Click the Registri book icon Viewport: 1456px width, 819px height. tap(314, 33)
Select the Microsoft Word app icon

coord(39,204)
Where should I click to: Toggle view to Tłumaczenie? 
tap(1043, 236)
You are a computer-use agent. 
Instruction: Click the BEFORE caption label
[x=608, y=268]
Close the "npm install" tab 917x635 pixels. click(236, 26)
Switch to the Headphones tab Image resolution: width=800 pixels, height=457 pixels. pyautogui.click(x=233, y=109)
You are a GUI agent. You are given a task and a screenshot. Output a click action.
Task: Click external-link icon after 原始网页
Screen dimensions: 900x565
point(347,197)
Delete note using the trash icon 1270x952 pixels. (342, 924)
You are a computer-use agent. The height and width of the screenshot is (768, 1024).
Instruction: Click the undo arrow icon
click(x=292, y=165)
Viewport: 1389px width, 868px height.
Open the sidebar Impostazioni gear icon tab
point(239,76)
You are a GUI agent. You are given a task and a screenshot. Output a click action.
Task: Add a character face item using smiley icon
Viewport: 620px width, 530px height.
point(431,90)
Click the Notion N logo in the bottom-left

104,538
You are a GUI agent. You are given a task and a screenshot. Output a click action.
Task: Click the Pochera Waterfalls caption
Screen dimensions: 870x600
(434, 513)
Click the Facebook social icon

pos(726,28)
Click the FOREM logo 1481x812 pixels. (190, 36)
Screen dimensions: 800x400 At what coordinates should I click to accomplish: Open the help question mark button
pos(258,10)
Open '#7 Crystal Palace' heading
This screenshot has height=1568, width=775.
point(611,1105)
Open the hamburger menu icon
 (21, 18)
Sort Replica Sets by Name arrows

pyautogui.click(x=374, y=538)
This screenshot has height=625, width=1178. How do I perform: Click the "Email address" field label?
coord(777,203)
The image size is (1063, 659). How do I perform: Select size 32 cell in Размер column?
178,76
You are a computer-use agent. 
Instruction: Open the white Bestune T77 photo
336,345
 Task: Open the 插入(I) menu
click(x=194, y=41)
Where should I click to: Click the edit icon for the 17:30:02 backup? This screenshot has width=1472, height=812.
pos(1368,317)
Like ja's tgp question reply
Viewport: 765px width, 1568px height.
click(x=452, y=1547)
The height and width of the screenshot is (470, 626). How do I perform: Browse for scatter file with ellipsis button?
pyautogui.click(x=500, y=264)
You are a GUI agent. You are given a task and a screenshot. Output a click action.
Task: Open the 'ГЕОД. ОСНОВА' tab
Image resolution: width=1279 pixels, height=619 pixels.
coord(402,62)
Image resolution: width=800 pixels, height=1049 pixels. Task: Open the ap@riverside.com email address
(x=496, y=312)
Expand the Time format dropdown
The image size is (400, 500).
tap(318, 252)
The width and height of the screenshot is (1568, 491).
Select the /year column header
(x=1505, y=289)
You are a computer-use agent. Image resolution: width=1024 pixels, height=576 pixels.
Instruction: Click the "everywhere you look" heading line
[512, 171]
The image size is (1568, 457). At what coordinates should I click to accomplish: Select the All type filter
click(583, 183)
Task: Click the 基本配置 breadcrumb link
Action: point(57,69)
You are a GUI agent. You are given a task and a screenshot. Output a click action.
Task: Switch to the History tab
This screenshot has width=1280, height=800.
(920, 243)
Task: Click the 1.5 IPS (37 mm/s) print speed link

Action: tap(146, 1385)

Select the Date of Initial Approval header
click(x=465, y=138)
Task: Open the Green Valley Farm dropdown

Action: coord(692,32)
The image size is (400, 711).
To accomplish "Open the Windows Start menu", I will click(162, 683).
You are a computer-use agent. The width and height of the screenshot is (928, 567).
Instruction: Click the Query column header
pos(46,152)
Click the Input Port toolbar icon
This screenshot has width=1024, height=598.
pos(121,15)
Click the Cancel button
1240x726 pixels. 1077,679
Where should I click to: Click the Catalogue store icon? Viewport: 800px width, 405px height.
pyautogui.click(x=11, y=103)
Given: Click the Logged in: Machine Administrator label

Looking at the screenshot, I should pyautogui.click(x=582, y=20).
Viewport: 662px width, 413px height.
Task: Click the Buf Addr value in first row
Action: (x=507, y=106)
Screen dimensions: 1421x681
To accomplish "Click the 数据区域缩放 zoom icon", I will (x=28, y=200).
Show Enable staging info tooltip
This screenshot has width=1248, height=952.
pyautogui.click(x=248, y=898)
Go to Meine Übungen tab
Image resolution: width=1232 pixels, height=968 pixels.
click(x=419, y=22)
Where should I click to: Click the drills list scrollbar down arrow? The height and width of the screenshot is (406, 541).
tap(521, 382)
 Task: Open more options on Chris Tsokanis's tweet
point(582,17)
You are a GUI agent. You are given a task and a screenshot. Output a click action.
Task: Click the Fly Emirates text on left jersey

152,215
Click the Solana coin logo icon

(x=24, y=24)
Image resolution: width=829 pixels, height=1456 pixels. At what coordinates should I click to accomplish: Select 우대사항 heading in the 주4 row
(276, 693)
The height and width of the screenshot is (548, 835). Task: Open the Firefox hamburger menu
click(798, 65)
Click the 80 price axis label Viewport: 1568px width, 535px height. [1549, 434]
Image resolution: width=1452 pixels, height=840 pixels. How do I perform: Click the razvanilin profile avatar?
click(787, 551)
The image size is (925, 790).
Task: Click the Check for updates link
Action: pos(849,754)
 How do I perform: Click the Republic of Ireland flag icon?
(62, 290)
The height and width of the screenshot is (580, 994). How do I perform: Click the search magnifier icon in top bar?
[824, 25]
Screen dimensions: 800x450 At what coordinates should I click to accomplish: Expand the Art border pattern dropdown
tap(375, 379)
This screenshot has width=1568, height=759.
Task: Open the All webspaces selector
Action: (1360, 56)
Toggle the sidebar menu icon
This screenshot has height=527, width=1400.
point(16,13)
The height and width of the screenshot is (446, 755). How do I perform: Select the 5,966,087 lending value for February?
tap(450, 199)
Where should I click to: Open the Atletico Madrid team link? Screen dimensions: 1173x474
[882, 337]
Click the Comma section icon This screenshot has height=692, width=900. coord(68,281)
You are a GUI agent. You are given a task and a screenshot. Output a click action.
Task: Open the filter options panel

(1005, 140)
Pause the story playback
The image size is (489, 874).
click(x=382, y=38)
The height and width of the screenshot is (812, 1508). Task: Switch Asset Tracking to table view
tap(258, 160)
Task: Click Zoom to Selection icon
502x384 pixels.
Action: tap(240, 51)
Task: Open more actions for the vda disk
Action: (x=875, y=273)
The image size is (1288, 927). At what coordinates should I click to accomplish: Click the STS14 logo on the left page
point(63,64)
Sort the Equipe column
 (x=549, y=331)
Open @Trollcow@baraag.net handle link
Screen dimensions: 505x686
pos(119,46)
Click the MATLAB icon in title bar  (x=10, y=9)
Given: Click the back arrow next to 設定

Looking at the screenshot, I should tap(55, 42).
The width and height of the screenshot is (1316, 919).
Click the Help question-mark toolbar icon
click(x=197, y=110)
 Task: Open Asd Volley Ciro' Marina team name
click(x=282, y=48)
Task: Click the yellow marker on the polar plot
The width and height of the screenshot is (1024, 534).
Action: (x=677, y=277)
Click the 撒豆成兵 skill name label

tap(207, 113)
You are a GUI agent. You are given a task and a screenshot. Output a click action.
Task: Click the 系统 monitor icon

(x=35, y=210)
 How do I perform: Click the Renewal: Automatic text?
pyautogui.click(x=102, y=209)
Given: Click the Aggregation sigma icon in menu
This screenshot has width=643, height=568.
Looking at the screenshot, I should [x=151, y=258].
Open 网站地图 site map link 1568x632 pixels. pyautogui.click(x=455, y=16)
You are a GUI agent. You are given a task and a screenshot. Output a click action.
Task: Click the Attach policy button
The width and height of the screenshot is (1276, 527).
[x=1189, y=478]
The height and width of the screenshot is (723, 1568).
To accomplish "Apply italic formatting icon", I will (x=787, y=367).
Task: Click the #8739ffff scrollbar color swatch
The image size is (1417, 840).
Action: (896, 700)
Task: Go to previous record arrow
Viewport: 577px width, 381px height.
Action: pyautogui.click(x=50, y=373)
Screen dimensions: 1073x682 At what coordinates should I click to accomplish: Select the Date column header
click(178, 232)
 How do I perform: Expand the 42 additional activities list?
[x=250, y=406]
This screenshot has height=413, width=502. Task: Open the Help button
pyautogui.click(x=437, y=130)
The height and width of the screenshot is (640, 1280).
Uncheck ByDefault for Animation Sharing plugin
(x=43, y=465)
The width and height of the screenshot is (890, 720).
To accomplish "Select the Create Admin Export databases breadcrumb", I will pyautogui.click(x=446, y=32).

========

### WHAT YOU NEED TO DO
Your reply must contain exactly the lines from the first line of the data through the line holding "Delete note using", and nothing more.

### ANSWER FOR THE TASK
Click the Registri book icon Viewport: 1456px width, 819px height. tap(314, 33)
Select the Microsoft Word app icon

coord(39,204)
Where should I click to: Toggle view to Tłumaczenie? 
tap(1043, 236)
You are a computer-use agent. 
Instruction: Click the BEFORE caption label
[x=608, y=268]
Close the "npm install" tab 917x635 pixels. click(236, 26)
Switch to the Headphones tab Image resolution: width=800 pixels, height=457 pixels. pyautogui.click(x=233, y=109)
You are a GUI agent. You are given a task and a screenshot. Output a click action.
Task: Click external-link icon after 原始网页
Screen dimensions: 900x565
point(347,197)
Delete note using the trash icon 1270x952 pixels. (342, 924)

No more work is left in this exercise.